Engulfed in a string of scandals, Prime Minister Benjamin Netanyahu finds himself facing a growing grassroots protest movement demanding his indictment and removal from office.
Weekly anti-corruption vigils in front of the home of Israel’s attorney general have gone from a trickle to drawing thousands of people, and the recent arrest of the two main organizers seems to spell stress within Netanyahu’s circle while further energizing his opponents.
The unlikely duo spearheading the protest effort could not be more different. One used to hobnob in the most exclusive circles of power, while the other is a former maintenance man at the prime minister’s residence. Once dismissed as disgruntled fringe characters, Eldad Yaniv and Meni Naftali have together galvanized a movement that has rattled Netanyahu’s grip on power.
“Netanyahu sees our protest as a clear and present danger to his continued rule, and that is why he is trying to harm us,” said Yaniv, who was arrested with Naftali last week on their way to a protest.
“Our goal is more than just replacing Netanyahu,” he said. “It’s to create a new contract between politicians and the public so that the next prime minister is not investigated by police.”
Although the allegations have yet to threaten his lengthy rule, Netanyahu has seen his approval ratings drop amid repeated questions about his conduct and integrity.
One of his closest former aides has become a witness against him, and Netanyahu himself has been questioned under caution in a pair of cases relating to alleged financial misdeeds and illicit ties to executives in media, international business and Hollywood. Police say they suspect Netanyahu of being involved in bribery, fraud and breach of trust. The final decision is in the hands of his attorney general, Avichai Mandelblit.
For now, Netanyahu still has the backing of his ruling Likud Party and key conservative coalition partners, leaving critics pinning their hopes on the attorney general’s discretion to indict.
What began as a gathering of a handful of good governance activists outside Mandelblit’s home has now, in its 40th week, swelled into a powerful display of flag-waving Israelis each Saturday night that has drawn heavy media coverage, sparked pro-Netanyahu protests and unnerved police.
Last weekend, police pre-emptively arrested Yaniv and Naftali for allegedly soliciting an illegal demonstration, detaining them overnight before a court freed them amid scathing criticism of police. Israel’s Supreme Court said Thursday the protests could continue but would be limited to 500 people, and it barred the use of loudspeakers in the residential area.
Yaniv, a lawyer, was a close aide to then-Prime Minister Ehud Barak but became disenchanted with the political system and turned into an anti-corruption crusader. He frequently speaks out against the influence of lobbyists, big business and the banks.
Yaniv says his arrest was an attempt to quash a “symbol” of resistance and was ordered from above, a charge police denied.

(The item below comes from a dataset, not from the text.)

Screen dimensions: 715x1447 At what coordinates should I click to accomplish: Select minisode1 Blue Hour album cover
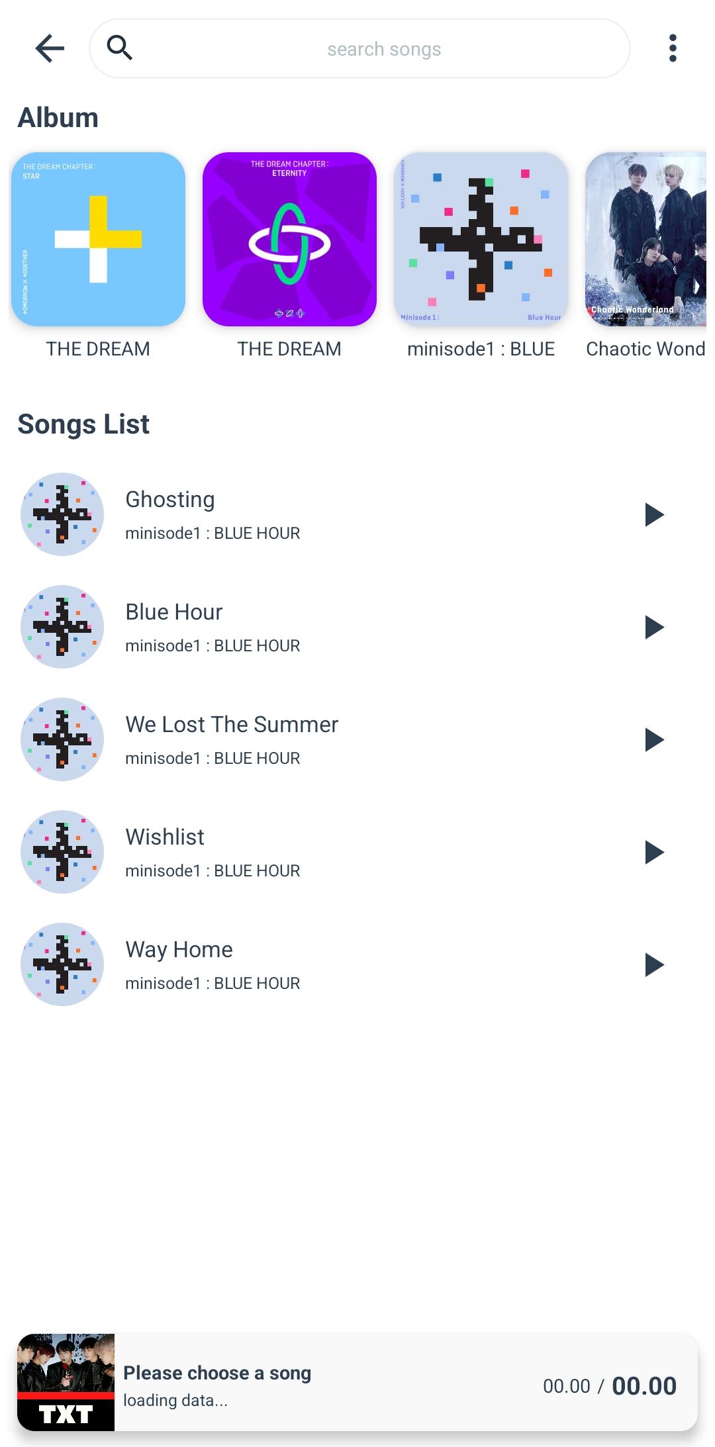(x=481, y=239)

“This protest began because of Netanyahu’s corruption investigations, but they are just a trigger to a far larger problem, the unfathomable corruption of our leadership,” he said, citing a former prime minister, president and several ministers and mayors who have served time for crimes in office.

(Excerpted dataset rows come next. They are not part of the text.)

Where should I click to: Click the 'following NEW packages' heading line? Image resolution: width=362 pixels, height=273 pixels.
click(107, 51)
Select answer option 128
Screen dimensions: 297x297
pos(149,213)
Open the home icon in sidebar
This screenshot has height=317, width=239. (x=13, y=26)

Naftali is a former custodian at the prime minister’s residence, and an Israeli court has ruled he was abused and mistreated by Sara Netanyahu. He said it has become his mission to unmask the misdeeds of Israel’s first family. Since his dismissal, he maintains that authorities have been hounding him by taking away his gun license, for instance, and thus hurting his livelihood as a security guard.
“I am a victim of institutional corruption. People see what was done to me. This is about proper governance,” said Naftali, who now works as a handyman. “The trust with the state has been broken.”
Netanyahu has repeatedly denied any wrongdoing and called the accusations against him a witch hunt orchestrated by a hostile media. He has dismissed the suspicions as “background noise,” vowed to stay in office for years to come and recently held a boisterous rally in Tel Aviv where he criticized the media to hundreds of cheering supporters.
Israel law says the prime minister can only be removed by parliament, though the Supreme Court has since ruled that government ministers and mayors had to resign if indicted.
On the other hand, Israel’s justice minister has said the prime minister is not compelled to do so. But should the attorney general issue an indictment, there will be a legal challenge and public pressure for him to step aside. The weekly protests are ostensibly aimed at encouraging an indictment.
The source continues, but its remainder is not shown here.